Na, welche Lücke soll denn hier geschlossen werden? So oder ähnlich dachte ich nach dem ersten Hördurchlauf.
Denn diese Töne haben mich doch sehr an Klänge vergangener Tage erinnert, an Musik von Musikern wie Mario Hene oder sogar ein wenig an Reinhard Mey.

Ganz besonders atmet das Album für mich gelegentlich die Stimmung von Sascha Gutzeit , dem leider nicht so bekannt gewordenen Liedermacher aus Wuppertal. Doch Gutzeit hat für mich mehr Pep, Lebensweisheit, Lyrik und feine Beobachtungen in seinen Texten.

Eigentlich müsste ich nun, bedingt dadurch, dass Jasper fast ein Landsmann von mir ist, lebt er doch im nahe gelegenen Emden, nur etwas Positives schreiben, doch will ich lieber aufrichtig sein.

"Neidlos", das war der erste Streich, aus 2009, und nun gibt es Post, "Ohrenpost". Bekannt machte sich Jasper März dadurch, so liest man in der Pressemitteilung, dass er »mit acht Millionen Klicks bei YouTube und 28.000 Kommentaren zu seinen Songs eine neue Singer/Songwriter-Lust in der Online-Welt angestiftet hat.«. Seine Texte sind 'deftig, direkt und geradeaus', z. B. »Krieg doch mal den Arsch hoch!«, gleich im Auftaktsong "So Lala".

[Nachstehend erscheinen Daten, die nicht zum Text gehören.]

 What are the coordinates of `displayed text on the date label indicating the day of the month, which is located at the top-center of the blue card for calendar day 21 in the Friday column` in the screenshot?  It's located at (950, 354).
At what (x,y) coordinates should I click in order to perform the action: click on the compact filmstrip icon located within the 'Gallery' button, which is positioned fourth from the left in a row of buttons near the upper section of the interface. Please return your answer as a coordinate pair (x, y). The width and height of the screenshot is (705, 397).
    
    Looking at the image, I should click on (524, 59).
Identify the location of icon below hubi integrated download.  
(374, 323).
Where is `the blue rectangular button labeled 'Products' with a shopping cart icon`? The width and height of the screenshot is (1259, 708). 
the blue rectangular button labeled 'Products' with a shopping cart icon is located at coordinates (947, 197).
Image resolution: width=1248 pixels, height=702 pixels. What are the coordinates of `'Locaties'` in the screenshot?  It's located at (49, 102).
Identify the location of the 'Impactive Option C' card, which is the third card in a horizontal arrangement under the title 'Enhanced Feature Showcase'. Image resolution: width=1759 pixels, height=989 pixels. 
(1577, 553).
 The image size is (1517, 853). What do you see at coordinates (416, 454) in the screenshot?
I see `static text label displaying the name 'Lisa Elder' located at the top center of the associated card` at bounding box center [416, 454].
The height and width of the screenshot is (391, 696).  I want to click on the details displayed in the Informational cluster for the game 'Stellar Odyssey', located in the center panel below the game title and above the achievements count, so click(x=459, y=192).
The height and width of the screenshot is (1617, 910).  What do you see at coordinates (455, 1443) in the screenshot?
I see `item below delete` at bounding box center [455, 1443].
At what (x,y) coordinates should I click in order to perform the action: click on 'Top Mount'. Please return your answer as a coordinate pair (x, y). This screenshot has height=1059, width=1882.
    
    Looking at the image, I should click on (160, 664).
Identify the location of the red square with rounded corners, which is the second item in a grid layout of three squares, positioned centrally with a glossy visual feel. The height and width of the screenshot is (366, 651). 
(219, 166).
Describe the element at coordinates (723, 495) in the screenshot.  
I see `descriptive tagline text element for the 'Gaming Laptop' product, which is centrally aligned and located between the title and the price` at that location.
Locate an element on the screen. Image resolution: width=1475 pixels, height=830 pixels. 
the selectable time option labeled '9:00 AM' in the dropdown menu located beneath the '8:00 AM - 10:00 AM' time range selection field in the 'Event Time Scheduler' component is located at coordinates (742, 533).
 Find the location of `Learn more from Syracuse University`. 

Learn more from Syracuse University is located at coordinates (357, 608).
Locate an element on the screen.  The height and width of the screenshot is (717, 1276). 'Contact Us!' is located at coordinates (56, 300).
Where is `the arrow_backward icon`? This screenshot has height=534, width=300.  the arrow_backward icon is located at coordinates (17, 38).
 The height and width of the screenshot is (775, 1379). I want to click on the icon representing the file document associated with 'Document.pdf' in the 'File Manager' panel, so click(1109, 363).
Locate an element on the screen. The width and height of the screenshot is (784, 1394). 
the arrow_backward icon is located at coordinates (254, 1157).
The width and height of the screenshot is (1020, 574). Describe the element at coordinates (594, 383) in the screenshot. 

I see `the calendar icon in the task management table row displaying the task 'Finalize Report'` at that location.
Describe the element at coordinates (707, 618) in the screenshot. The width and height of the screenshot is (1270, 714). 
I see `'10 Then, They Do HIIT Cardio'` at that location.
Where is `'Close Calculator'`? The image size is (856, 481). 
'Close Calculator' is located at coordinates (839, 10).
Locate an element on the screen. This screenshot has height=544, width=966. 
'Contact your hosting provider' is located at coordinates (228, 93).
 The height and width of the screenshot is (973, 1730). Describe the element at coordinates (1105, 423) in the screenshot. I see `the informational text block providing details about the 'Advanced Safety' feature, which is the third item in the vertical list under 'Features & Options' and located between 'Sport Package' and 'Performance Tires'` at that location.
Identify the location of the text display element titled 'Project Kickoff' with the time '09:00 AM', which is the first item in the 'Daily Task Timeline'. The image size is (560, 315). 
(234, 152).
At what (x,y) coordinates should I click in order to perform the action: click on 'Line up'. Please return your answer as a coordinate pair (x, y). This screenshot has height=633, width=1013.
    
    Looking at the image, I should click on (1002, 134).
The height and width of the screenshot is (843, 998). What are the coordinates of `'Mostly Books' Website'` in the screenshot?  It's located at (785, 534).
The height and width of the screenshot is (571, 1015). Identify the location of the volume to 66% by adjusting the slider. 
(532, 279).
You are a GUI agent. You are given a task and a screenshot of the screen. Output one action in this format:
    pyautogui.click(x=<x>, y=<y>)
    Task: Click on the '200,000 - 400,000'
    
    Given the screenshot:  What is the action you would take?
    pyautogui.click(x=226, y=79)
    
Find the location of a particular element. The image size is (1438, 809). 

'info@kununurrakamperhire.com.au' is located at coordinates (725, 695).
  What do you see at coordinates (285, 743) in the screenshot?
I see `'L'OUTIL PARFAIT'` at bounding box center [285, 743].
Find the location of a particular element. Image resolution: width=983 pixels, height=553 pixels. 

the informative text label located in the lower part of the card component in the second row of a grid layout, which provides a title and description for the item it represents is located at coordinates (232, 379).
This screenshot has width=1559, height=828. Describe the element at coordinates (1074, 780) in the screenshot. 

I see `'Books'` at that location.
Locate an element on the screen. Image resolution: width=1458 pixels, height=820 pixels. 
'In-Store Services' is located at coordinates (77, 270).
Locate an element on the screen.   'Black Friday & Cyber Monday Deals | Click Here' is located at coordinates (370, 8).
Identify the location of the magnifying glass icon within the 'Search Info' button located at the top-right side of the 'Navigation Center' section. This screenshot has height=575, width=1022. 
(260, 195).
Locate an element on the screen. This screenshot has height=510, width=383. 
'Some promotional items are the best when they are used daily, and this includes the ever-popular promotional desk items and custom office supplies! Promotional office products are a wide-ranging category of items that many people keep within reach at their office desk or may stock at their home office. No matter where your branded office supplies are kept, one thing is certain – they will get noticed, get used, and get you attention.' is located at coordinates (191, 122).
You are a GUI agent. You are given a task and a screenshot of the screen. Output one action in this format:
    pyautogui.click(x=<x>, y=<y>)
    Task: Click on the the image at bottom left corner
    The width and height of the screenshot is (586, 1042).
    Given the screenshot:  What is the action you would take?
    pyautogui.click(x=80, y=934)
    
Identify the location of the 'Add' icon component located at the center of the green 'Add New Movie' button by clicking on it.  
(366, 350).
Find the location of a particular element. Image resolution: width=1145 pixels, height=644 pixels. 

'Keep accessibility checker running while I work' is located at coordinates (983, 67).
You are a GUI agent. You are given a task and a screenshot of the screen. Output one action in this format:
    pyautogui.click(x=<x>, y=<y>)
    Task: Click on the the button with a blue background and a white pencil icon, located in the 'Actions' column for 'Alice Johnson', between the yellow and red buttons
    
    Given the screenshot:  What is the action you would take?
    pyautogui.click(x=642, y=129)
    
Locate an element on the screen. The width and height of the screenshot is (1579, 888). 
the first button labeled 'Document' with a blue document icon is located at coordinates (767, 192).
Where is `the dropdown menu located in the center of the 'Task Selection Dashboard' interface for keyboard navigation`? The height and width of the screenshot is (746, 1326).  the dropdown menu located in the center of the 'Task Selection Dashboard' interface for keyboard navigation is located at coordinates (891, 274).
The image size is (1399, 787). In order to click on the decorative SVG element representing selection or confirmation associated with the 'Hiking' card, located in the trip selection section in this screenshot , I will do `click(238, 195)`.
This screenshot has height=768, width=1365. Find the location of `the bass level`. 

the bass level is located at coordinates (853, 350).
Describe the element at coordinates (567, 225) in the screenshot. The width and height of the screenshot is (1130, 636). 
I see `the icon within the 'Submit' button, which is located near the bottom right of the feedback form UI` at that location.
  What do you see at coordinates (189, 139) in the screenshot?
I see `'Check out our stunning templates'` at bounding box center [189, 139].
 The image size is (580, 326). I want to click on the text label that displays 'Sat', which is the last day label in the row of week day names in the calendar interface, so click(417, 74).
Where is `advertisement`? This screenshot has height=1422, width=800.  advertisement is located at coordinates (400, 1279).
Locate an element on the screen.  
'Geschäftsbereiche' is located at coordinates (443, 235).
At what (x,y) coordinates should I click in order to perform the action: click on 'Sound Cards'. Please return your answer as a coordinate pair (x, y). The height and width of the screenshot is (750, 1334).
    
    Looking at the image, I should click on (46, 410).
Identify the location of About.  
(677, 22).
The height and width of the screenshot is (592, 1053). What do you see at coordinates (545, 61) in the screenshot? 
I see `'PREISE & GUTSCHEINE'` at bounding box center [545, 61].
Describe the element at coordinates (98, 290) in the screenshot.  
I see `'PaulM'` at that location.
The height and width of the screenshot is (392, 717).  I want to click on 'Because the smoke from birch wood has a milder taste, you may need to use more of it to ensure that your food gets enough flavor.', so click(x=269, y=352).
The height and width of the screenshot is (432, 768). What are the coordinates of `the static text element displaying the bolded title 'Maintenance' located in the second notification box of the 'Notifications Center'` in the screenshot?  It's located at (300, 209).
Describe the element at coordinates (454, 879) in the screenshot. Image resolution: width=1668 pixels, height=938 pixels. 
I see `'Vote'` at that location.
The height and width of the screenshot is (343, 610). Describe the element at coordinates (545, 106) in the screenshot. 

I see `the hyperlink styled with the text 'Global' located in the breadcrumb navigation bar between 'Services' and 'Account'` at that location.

»Klipp, klapp - mit dem Klapprad ab durch die Stadt« oder »Butterkekse futternde Gestalten halten Drachen in den Wind«, so im nächsten Song "Unser Sommer", nur - was will Jasper uns damit sagen?
Vielleicht bin ich zu alt, um das eine oder andere in der Welt eines 23-Jährigen nachvollziehen zu können, denn um jugendliche Probleme scheint es sich wohl weitestgehend vorrangig zu handeln, das ist ja auch okay so.

Nun denn, die Texte sind halt flapsig, »Sommer, Sommer, sommer ma' losgehen, bis Du dabei?« ist ein typisches Beispiel dafür. So denke ich ab und zu, dass der Zeitgeist gar nicht mal so schlecht getroffen ist, gelegentlich sind die Wortspiele ja auch ganz lustig und leicht augenzwinkernd geraten.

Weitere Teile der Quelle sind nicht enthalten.